Exercise inputs
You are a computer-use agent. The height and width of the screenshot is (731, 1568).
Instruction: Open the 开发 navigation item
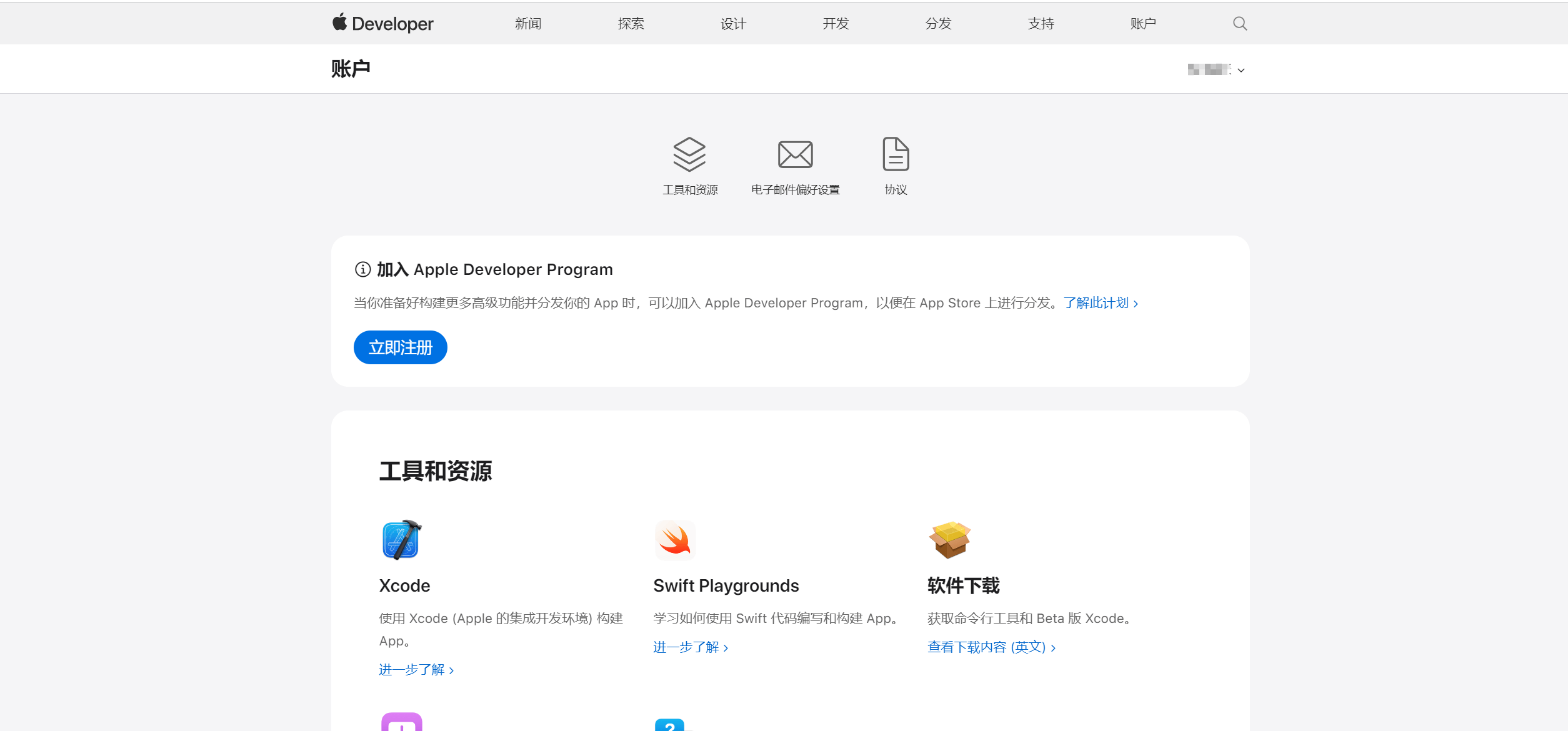[x=836, y=24]
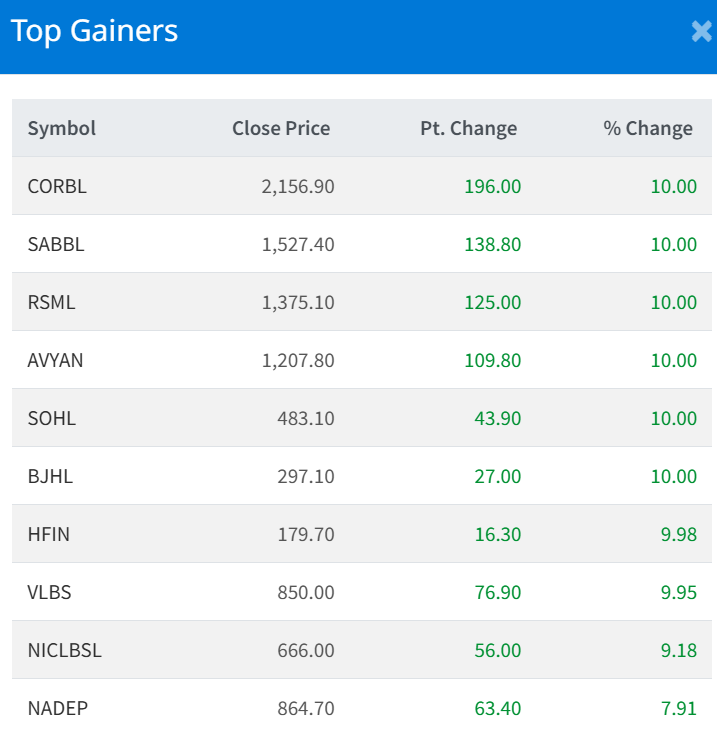Click the Pt. Change column header

coord(469,128)
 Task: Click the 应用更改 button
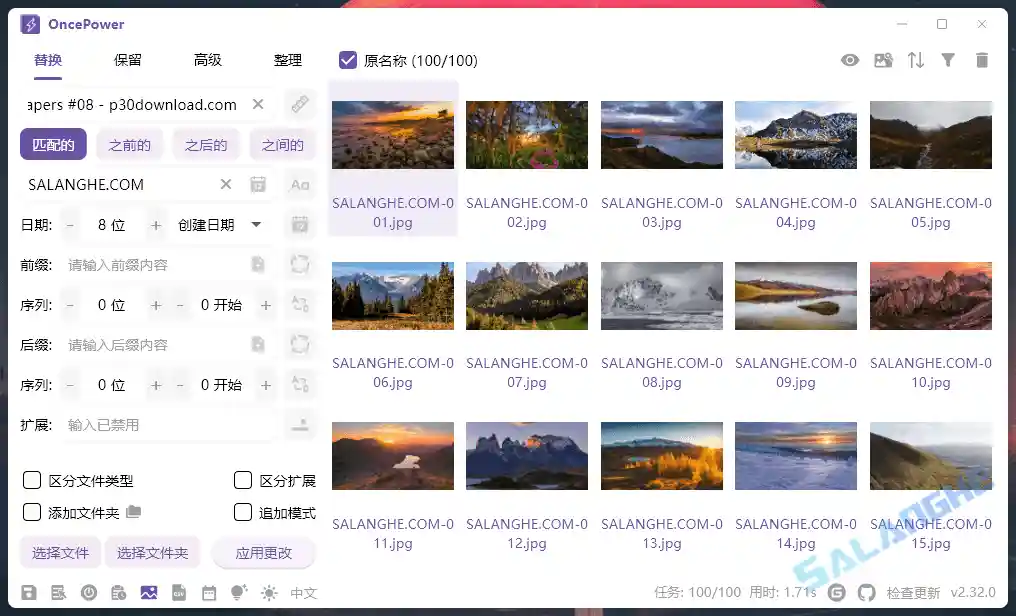pos(264,552)
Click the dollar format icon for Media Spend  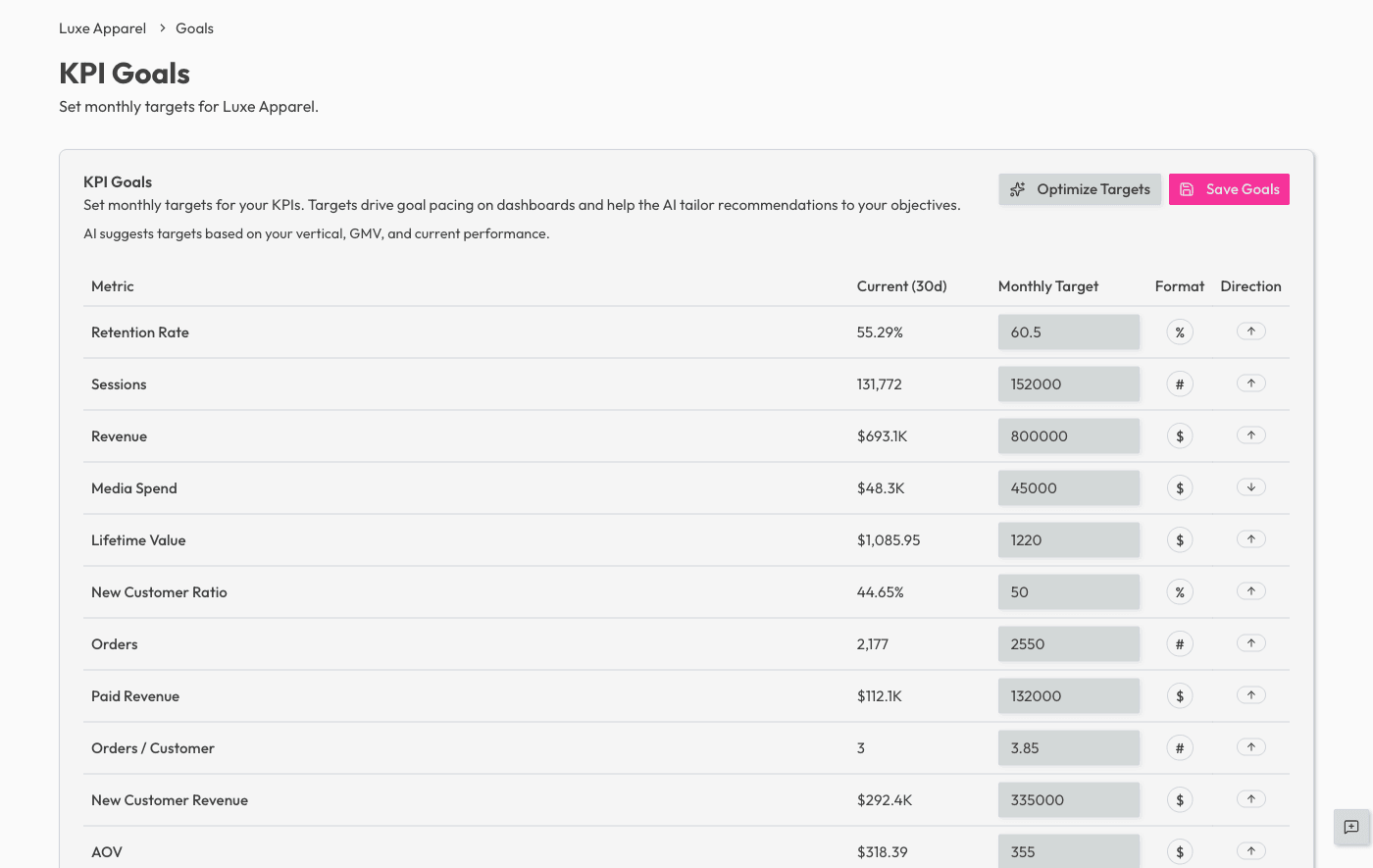1180,487
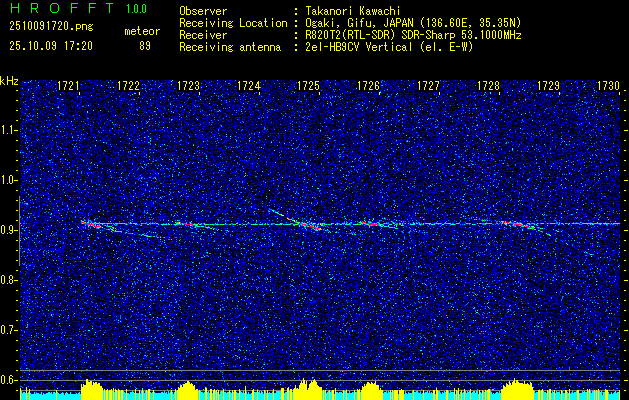Click the date stamp 25.10.09 17:20
The height and width of the screenshot is (400, 629).
(x=51, y=45)
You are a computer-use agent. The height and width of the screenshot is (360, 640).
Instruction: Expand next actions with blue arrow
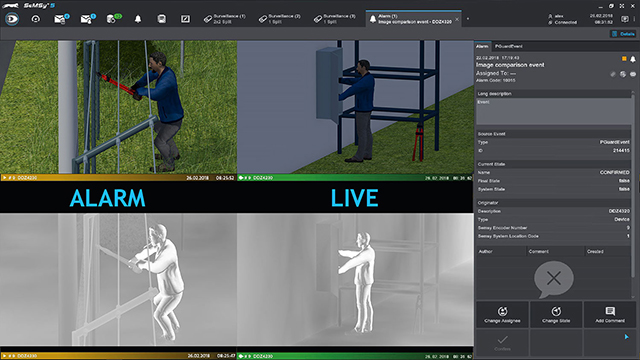pos(627,337)
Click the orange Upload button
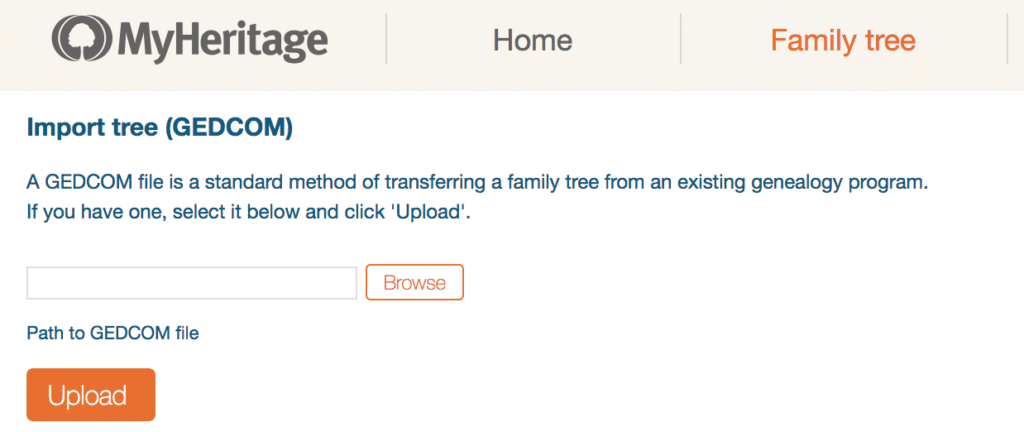The height and width of the screenshot is (432, 1024). click(x=91, y=395)
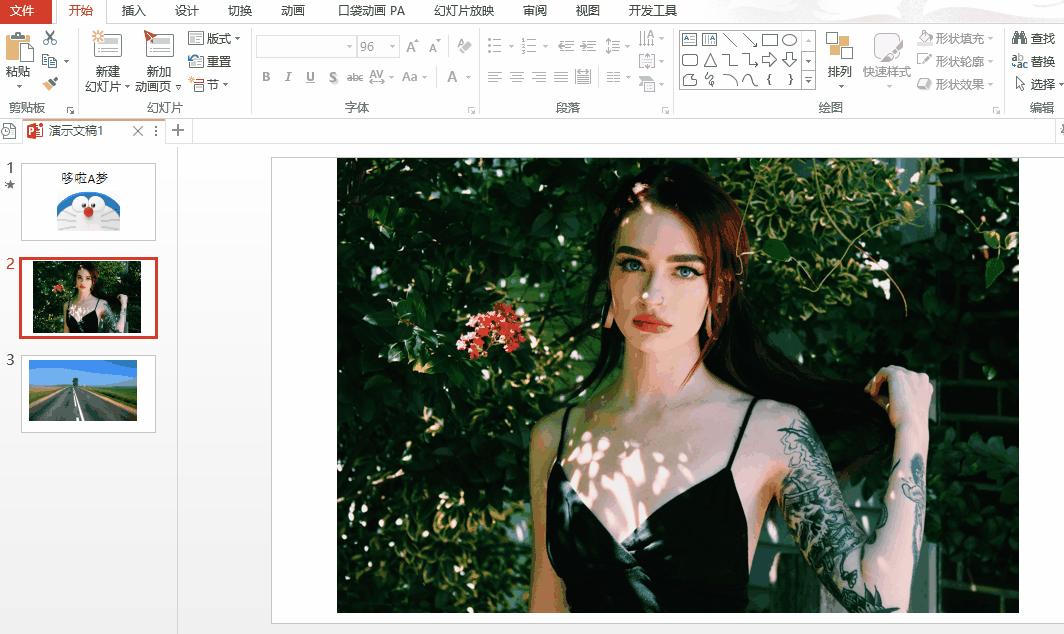
Task: Click the Replace (替换) button
Action: pos(1033,61)
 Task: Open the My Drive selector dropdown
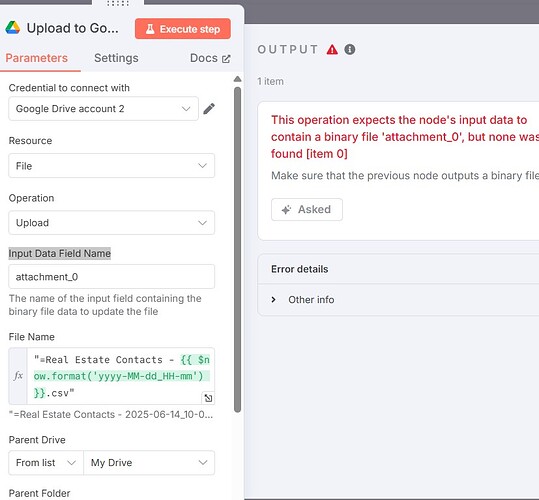click(149, 463)
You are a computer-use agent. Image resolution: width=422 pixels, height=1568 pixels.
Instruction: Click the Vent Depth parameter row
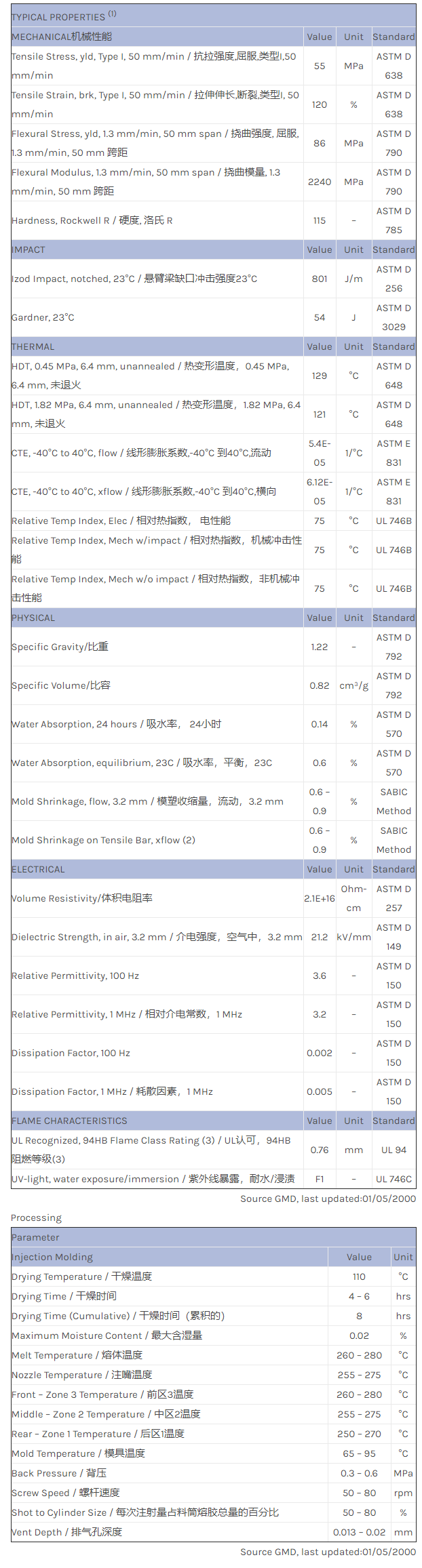pyautogui.click(x=66, y=1532)
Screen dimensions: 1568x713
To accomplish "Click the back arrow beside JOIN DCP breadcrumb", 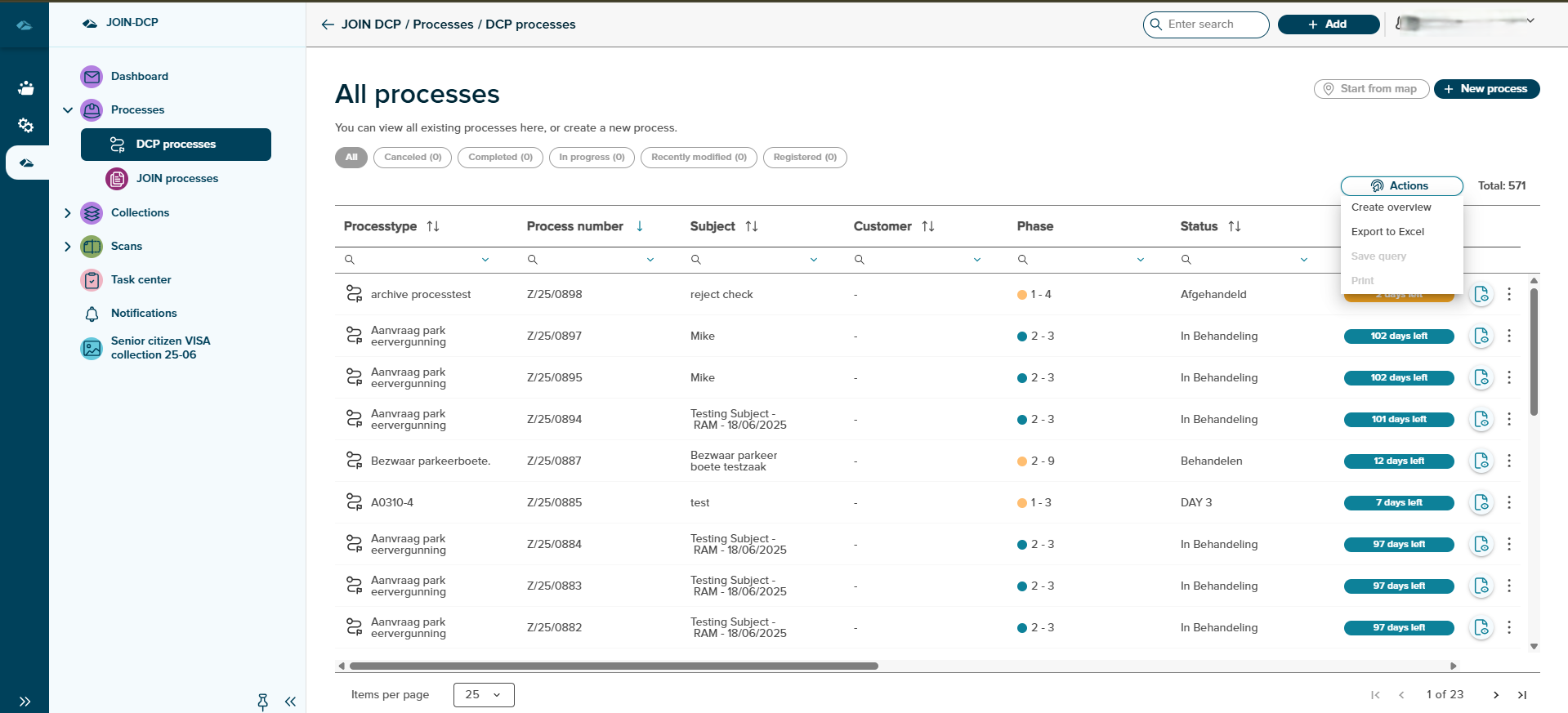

What to do
Print the entries from the line containing "Click the orange Upload button" through the end of the entries, with both ends included, and omit the pictures.

Written solution
Click the orange Upload button
The height and width of the screenshot is (432, 1024). click(x=91, y=395)
Task: Click the Replace (替换) button
Action: pos(1033,61)
 Task: Open the My Drive selector dropdown
click(149, 463)
You are a computer-use agent. Image resolution: width=422 pixels, height=1568 pixels.
Instruction: Click the Vent Depth parameter row
pyautogui.click(x=66, y=1532)
Screen dimensions: 1568x713
To accomplish "Click the back arrow beside JOIN DCP breadcrumb", 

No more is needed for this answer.